[[ Records for the task open ]]

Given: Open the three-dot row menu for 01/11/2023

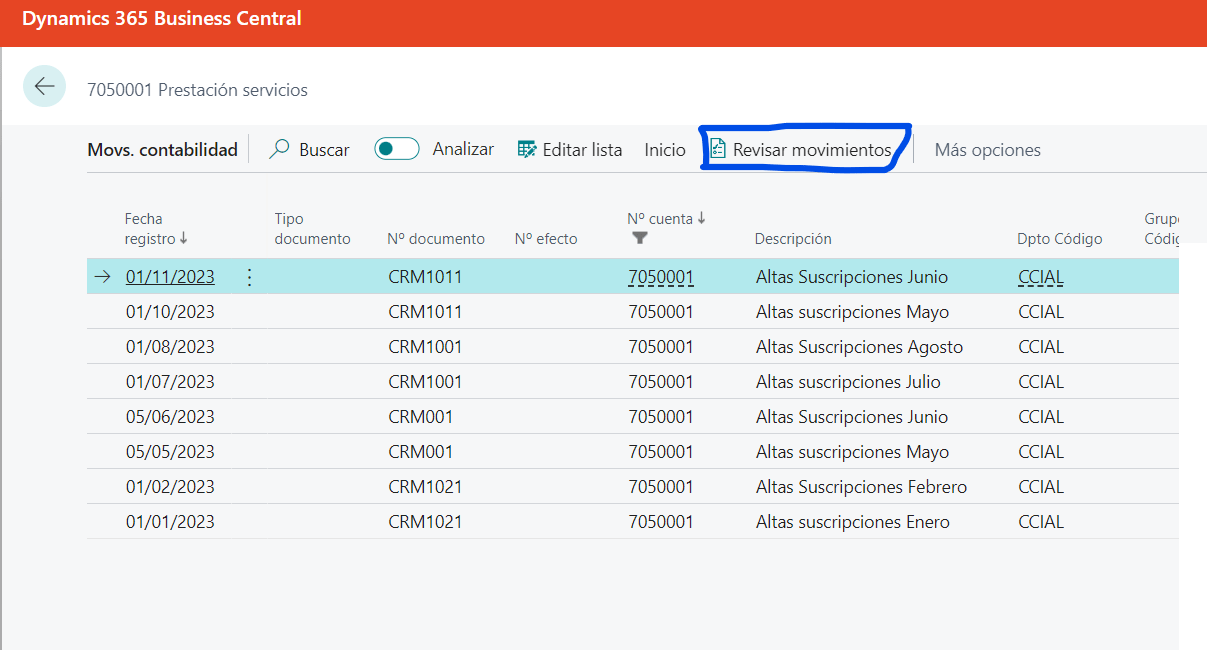Looking at the screenshot, I should point(250,277).
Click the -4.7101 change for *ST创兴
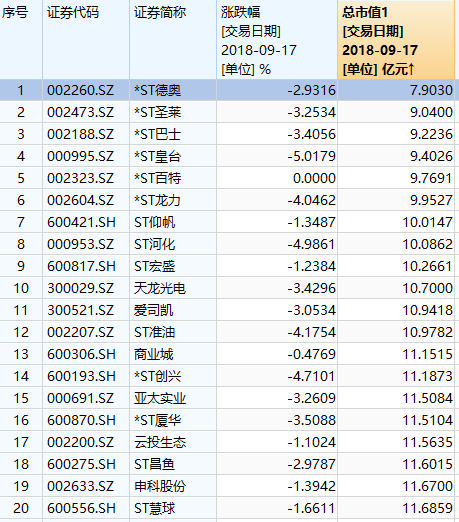Image resolution: width=459 pixels, height=522 pixels. (311, 376)
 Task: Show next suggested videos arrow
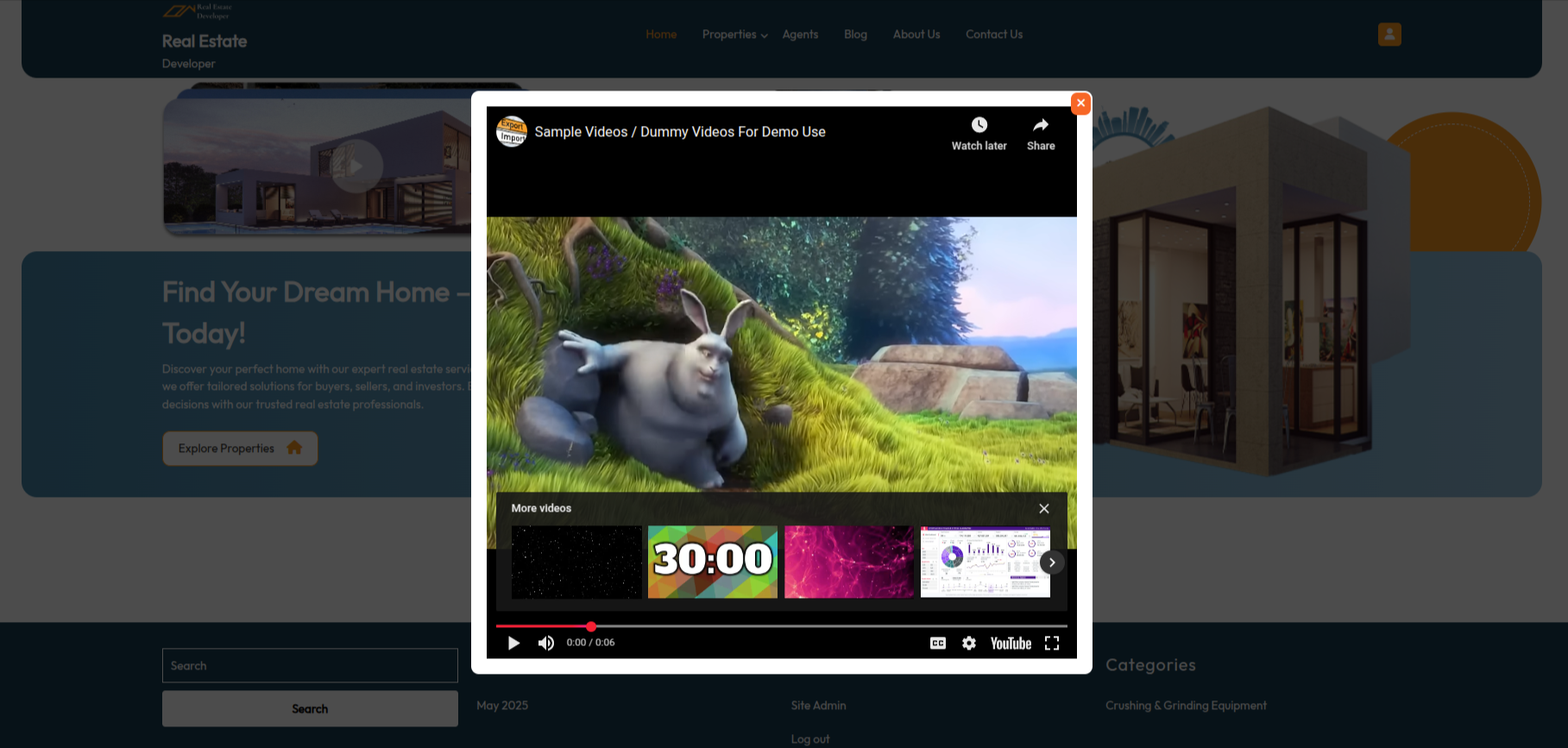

[[ Records for the task closed ]]

▶ _Brief_:
The lines above must be transcribed exactly, with every picture left out.

▶ _Reply to the task_:
Given: Open the three-dot row menu for 01/11/2023

Looking at the screenshot, I should point(250,277).
Click the -4.7101 change for *ST创兴
Image resolution: width=459 pixels, height=522 pixels. (311, 376)
 Task: Show next suggested videos arrow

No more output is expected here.